Exercise instructions: Transcribe everything in the records exactly. Skip the images.

Supplied material:
○ ○ ○ ○
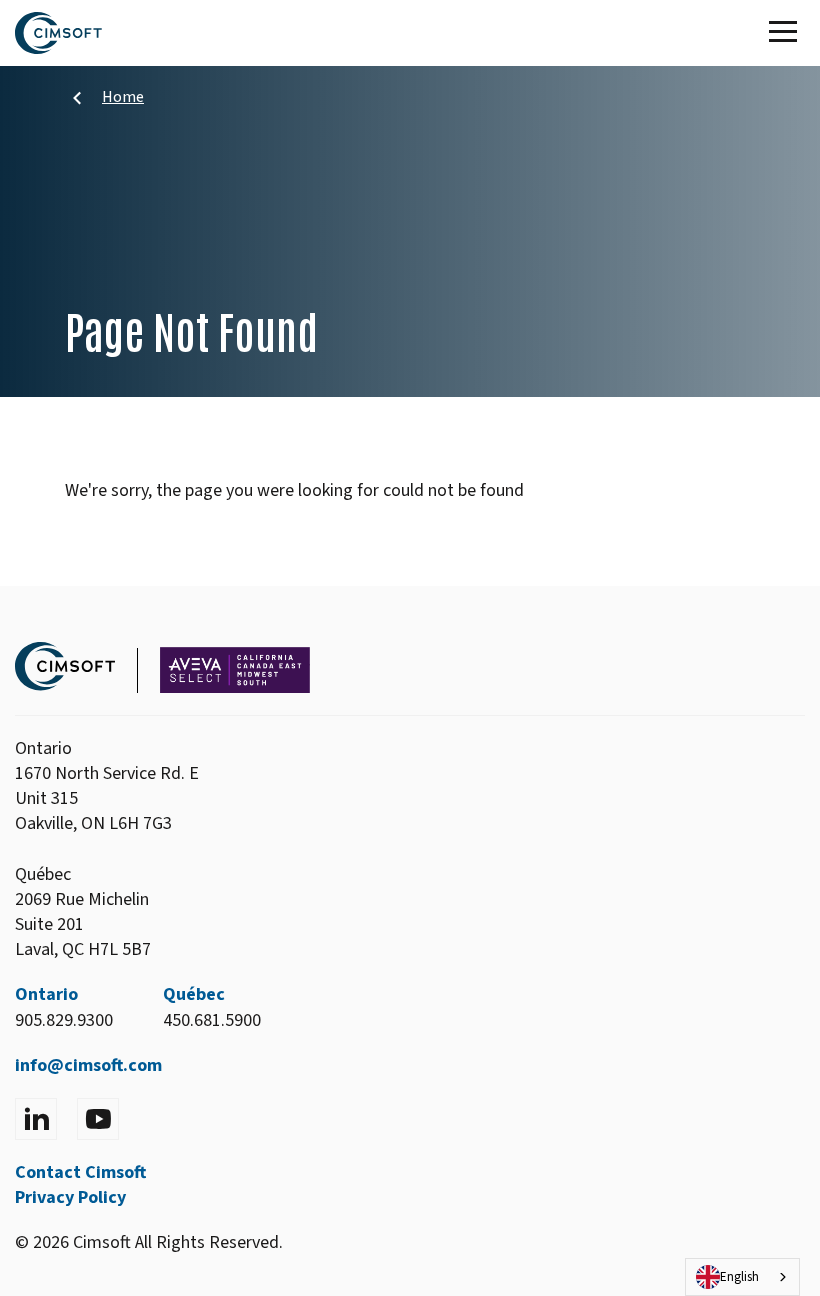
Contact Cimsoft (80, 1172)
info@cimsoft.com (88, 1065)
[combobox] (742, 1277)
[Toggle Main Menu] (787, 33)
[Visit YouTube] (98, 1119)
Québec (194, 994)
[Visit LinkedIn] (36, 1119)
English (739, 1277)
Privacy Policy (70, 1197)
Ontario (46, 994)
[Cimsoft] (58, 33)
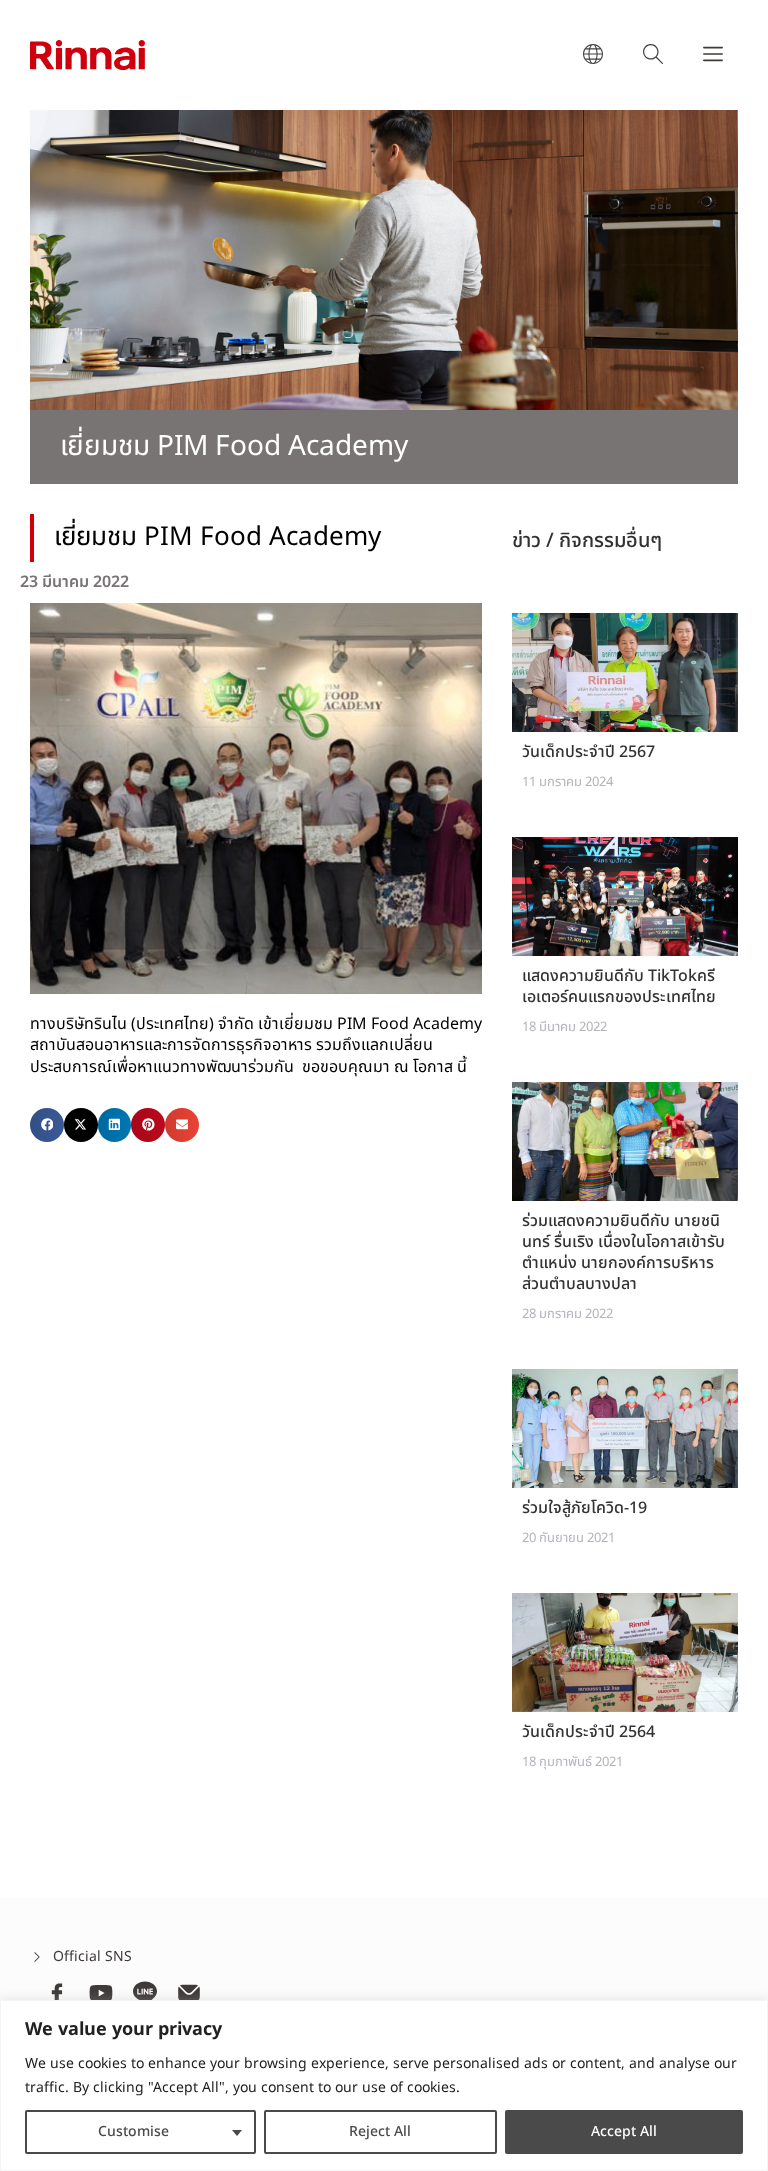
○ ○ ○ ○
Expected answer:
Contact Cimsoft (80, 1172)
info@cimsoft.com (88, 1065)
[combobox] (742, 1277)
[Toggle Main Menu] (787, 33)
[Visit YouTube] (98, 1119)
Québec (194, 994)
[Visit LinkedIn] (36, 1119)
English (739, 1277)
Privacy Policy (70, 1197)
Ontario (46, 994)
[Cimsoft] (58, 33)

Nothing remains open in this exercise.